Enfin, je tiens à rappeler la place essentielle de la profession de sage-femme dans nos politiques de prévention et de santé des femmes, mais aussi des hommes.

Qu’il me soit permis, à cet effet, de souligner les avancées de la loi Rist (loi du 26 avril 2021 visant à améliorer le système de santé par la confiance et la simplification), grâce à laquelle les sages-femmes peuvent désormais prescrire à leurs patientes et aux partenaires de ces dernières le dépistage et le traitement d’infections sexuellement transmissibles (IST).

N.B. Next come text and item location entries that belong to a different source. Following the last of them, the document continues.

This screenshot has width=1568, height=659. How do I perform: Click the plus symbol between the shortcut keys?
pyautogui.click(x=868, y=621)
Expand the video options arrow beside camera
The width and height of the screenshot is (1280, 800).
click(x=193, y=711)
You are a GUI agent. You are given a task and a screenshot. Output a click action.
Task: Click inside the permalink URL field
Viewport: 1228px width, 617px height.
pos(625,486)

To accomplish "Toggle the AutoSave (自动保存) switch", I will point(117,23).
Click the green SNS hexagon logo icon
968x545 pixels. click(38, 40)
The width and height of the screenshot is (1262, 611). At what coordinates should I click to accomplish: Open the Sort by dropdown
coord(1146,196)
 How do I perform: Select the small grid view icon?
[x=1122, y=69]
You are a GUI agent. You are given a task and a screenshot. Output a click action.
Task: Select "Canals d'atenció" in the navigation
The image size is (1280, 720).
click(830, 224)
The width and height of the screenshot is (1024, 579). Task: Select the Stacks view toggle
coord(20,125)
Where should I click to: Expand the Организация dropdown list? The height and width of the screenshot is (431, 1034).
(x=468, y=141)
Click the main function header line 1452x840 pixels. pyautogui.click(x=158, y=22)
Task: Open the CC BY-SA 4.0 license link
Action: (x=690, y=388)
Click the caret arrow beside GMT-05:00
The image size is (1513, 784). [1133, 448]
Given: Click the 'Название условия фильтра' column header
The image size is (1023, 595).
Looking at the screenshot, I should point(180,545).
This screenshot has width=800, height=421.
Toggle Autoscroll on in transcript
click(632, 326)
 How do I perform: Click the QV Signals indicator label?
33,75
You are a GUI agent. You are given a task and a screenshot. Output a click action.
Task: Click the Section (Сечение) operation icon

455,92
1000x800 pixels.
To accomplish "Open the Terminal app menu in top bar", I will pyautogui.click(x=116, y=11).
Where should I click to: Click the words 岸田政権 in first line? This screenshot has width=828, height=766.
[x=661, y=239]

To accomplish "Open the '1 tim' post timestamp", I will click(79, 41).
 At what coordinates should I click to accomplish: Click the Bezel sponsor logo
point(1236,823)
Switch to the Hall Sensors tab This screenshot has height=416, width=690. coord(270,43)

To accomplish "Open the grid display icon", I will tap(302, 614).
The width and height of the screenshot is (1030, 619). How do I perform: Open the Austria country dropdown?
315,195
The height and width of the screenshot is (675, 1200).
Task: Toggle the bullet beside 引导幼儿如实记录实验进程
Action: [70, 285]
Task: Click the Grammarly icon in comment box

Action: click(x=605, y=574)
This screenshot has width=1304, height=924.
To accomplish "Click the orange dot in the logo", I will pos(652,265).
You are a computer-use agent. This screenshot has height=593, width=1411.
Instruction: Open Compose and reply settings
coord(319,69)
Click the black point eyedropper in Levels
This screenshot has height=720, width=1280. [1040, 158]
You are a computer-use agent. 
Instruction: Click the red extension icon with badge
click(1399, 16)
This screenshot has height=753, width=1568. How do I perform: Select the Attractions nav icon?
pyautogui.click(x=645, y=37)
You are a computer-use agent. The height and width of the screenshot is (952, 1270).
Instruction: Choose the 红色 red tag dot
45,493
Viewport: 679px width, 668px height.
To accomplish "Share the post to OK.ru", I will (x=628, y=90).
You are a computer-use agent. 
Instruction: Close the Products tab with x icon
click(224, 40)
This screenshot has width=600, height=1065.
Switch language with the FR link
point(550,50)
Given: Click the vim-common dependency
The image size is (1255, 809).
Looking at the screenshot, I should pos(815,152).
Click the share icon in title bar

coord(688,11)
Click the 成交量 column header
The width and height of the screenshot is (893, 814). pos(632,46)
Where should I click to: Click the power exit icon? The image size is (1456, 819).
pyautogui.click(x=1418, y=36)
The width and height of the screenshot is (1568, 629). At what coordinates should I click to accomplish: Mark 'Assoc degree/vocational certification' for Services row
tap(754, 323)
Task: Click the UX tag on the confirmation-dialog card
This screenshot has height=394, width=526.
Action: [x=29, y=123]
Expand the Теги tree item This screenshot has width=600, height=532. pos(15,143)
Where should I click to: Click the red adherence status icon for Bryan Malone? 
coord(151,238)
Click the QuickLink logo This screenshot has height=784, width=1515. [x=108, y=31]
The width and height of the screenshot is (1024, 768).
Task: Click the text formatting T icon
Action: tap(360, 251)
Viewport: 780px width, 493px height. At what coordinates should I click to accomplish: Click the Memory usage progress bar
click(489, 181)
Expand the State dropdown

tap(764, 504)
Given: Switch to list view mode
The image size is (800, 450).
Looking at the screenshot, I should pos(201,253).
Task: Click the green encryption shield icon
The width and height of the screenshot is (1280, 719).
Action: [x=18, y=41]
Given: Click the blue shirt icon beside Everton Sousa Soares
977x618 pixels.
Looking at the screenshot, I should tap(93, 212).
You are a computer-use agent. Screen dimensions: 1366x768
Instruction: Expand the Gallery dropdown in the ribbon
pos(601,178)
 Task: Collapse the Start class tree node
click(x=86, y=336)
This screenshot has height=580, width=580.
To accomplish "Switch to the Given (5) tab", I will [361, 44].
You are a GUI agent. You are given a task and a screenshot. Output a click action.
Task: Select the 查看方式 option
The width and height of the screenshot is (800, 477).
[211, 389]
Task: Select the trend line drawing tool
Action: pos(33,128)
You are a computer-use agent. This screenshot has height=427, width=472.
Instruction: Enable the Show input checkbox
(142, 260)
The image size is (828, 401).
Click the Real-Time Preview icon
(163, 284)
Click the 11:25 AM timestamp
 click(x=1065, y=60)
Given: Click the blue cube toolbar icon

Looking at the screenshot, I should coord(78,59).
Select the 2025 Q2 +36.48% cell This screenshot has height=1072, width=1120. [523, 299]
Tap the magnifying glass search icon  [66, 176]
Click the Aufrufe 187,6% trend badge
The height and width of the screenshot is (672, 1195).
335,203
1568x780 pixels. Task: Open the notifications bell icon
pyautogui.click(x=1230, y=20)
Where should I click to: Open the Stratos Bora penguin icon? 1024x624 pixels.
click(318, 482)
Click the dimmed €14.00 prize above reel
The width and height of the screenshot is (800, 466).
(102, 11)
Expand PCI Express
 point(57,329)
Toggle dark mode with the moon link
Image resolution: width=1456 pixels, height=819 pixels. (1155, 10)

Vous le savez, nous avons également signé, en novembre dernier, un protocole d’accord avec la profession des sages-femmes, fruit d’un long travail de concertation. Je le répète : le Gouvernement est fier d’assurer aujourd’hui une reconnaissance tant attendue par les plus de 20 000 représentants de cette profession, pour renforcer comme jamais l’attractivité de ce métier et sa place dans nos politiques publiques, tout particulièrement en santé sexuelle et reproductive.

Mesdames, messieurs les sénateurs, en décembre 2020, le Comité consultatif national d’éthique (CCNE), que le Gouvernement avait souhaité saisir sur la question de l’allongement du délai légal, qui met en jeu le droit des femmes, leur santé, aussi bien que le rôle des professionnels et l’accès à l’IVG, a rendu son avis. Il rappelle non seulement l’importance des mesures de protection des femmes et de prévention des grossesses non désirées, mais aussi la nécessité de renforcer l’éducation affective, à la santé sexuelle et reproductive.

Le CCNE précise que, si la réalisation des IVG comporte des risques qui augmentent avec l’âge gestationnel, ces derniers sont néanmoins faibles et diffèrent peu entre douze et quatorze semaines de grossesse.